Take your shoes off. Okay, for me this seems like an absolute no brainer! But it is alarming how many people walk in their homes with their shoes on!!! (Gross!) No offense if this is you, but here’s a simple fact to consider making a change! The dirt outside can carry some really yucky stuff: pesticides, pollen, fungi, bacteria or feces, for example. When you walk inside your house, any or all of that could be on the bottom of your shoes, so it’s best to take them off when you get inside. It’ll help keep your air cleaner — not to mention your floors.
Keep your pets groomed. Pet dander — your pets’ skin cells — is found nearly everywhere in a home with pets. Even more than pet fur, dander can cause you to develop asthma-like symptoms or exacerbate your asthma if it already exists. If you have a pet, be sure to keep dander to a minimum by cleaning them regularly, brushing them outdoors if you can and vacuuming floors and furnishings regularly with a HEPA filter.

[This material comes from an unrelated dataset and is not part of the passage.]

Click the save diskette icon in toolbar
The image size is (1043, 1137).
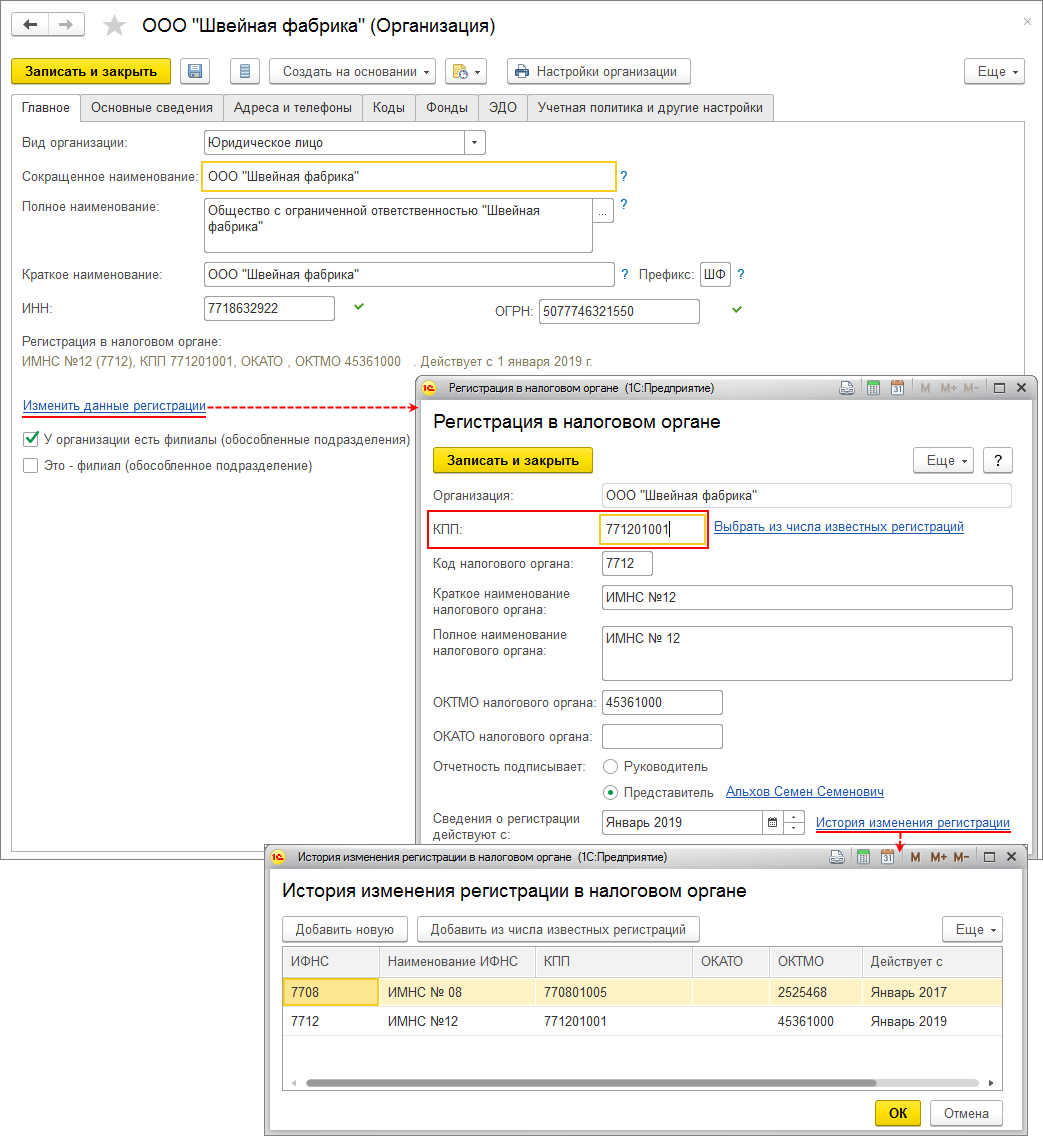coord(195,71)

Clean with nontoxic chemicals. Many store-bought household cleaners contain toxic chemicals that can cause eye, nose, throat and lung irritation. If you’re going to use these, at least open windows while you do. But as a greener option, consider making your own household cleaners using ingredients such as vinegar, baking soda, citrus juice or essential oils.
Use an air purifier. Air purifiers can be an effective way to reduce harmful particles in the air. If your child has asthma, it may be worthwhile to have one in his room.

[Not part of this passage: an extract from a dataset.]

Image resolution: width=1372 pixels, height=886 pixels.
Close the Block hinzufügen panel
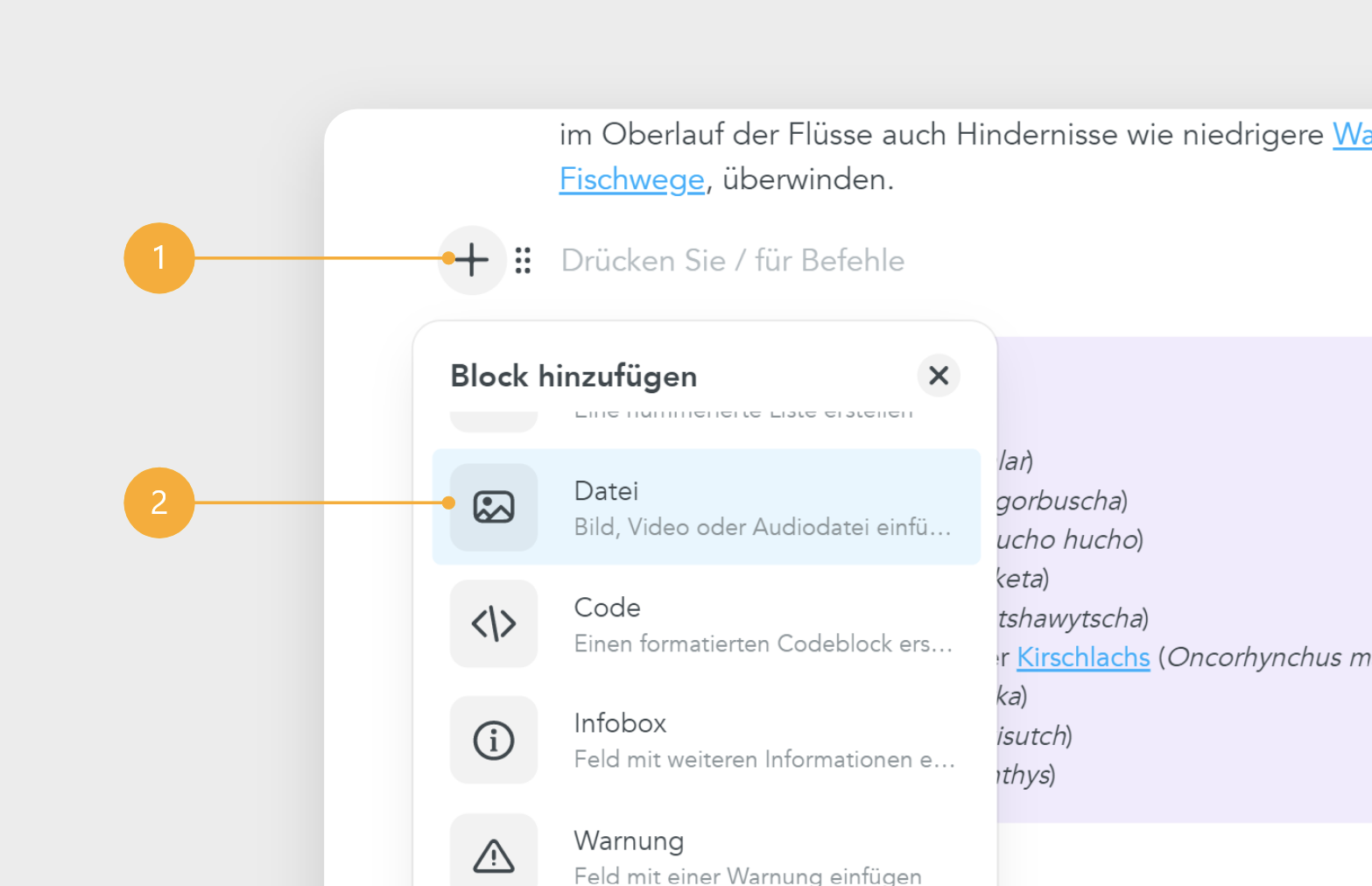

Get rid of mold. This fungus releases spores into the air that can trigger allergy symptoms. It likes to grow in dark, damp places, such as your bathroom, laundry room, and basement. There are ways you can clean mild mold yourself, but for the safety of yourself and your family, if you see mold give 24Restore a call for an assessment. Many times if you have mold in your home you have an underlying issue that will keep it from going away forever. Our highly trained team can evaluate the causes and give you solutions.
Air out new furniture. Volatile organic compounds (VOCs) are chemicals that linger in the air, and they are everywhere in our homes. VOCs such as toluene and benzene are found in things like glues, paints, fabrics, construction materials and more. When you buy a new sofa or armchair, know this: It will emit VOCs, more heavily at first and then taper off. To reduce the harm to your indoor air, air out as much as possible to allow VOCs to escape. If you can, keep it in your garage for a week.

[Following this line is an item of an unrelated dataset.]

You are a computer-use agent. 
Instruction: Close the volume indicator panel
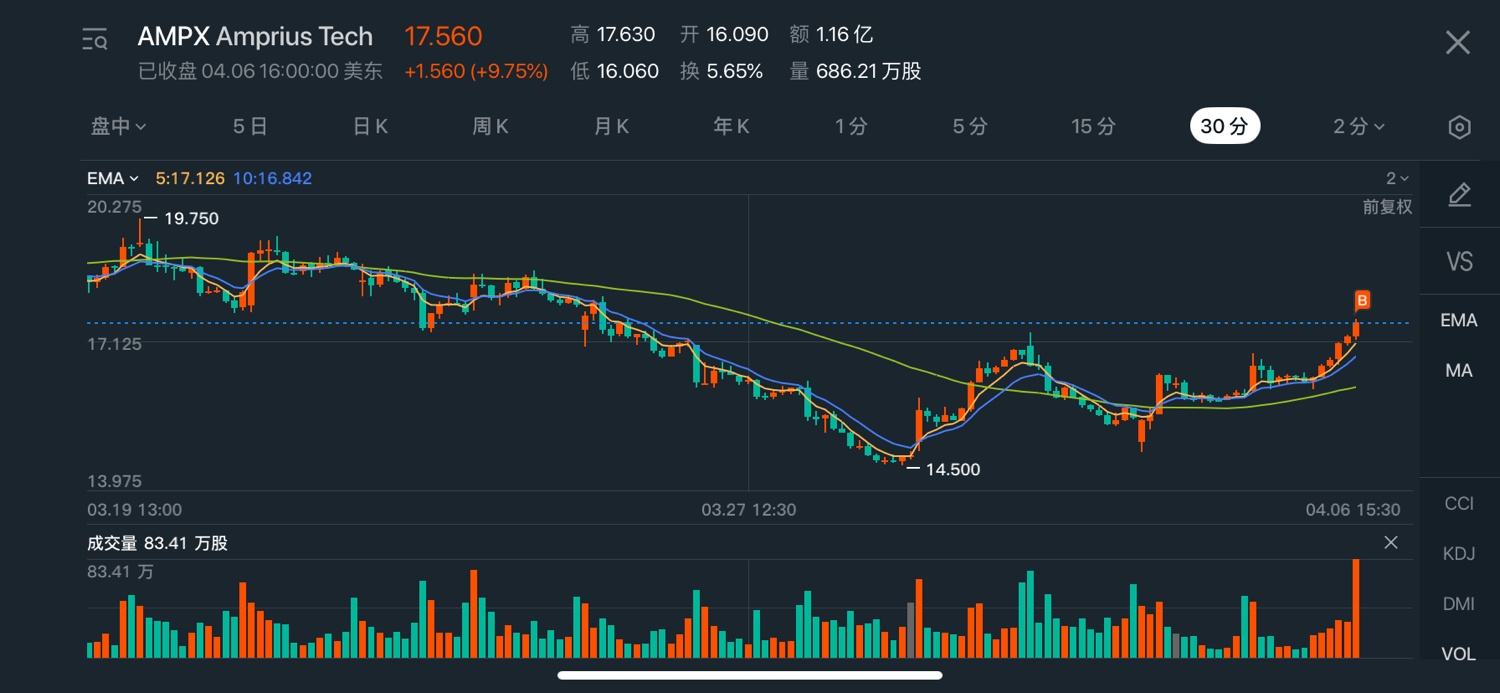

Use cooking oils with higher smoke points. To avoid a kitchen filled with smoke and a lingering smell of burnt oil wafting through your house for hours, use cooking oil that smokes at higher temperatures. Extra virgin olive oil has a lower smoke point compared to avocado, peanut, safflower, canola, corn and sunflower oil. If you prefer the taste of olive oil, you can use light olive oil, which has been refined and has a smoke point of 486 degrees Fahrenheit compared to 410 degrees for extra virgin olive oil.
Stay warm again this weekend Minneapolis! … and stay positive, this cold snap is not going to last forever!!!